While coffee is simply a beverage in Turkey, its unique rituals and traditions, handed down through generations, have granted it a vital role in the history of Turkish Coffee and social interactions. In the 17th century, the French traveler Jean de Thévenot experienced coffee during his visit to Ottoman Turkey and documented its preparation process, remarkably similar to Turkish coffee-making today. The Italian writer Edmondo de Amicis, who lived in Istanbul for a while in the 19th century, also highlighted the accessibility of coffee anytime and anywhere as follows: "Coffee is now consumed everywhere, on top of Galata and Serasker towers, on ferries, cemeteries, barber shops, Turkish baths, and bazaars. No matter where you are in Istanbul, you don't even have to look, you just need to call out 'Kahveci! (Coffeehouse!)' and three minutes later, a steaming cup of coffee is ready in front of you."

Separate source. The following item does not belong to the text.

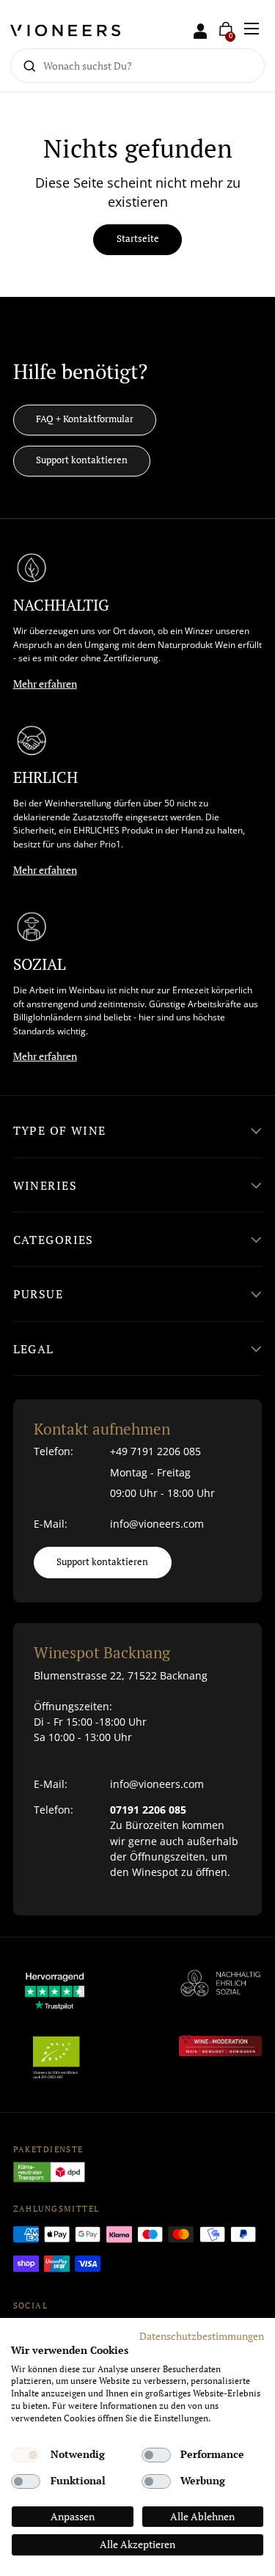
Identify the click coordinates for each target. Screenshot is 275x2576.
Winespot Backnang (102, 1652)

How Was Turkish Coffee Prepared Throughout Its History?

As for its preparation, Turkish coffee is roasted as a bean and cooled in special containers, then pounded in a mortar or large stone mortar or ground in a mill to make it ready to be cooked. Coffee is roasted all over the world. The beans can be coarsely or finely ground, or milled. However, what sets Turkish coffee apart is the unique processes it undergoes, from roasting to grinding, fermentation, and particularly the cooking phase.  It is also part of ceremonial practices, whether consumed individually or within a group. While Turkish coffee has historically been prepared using a pitcher, today it is brewed in coffee pots designed for the purpose, featuring long handles, distinct spouts, and bodies wider at the bottom than the top. Although the prevalence of electric coffee pots in recent years, real Turkish Coffee drinkers are reluctant to abandon this ancient method.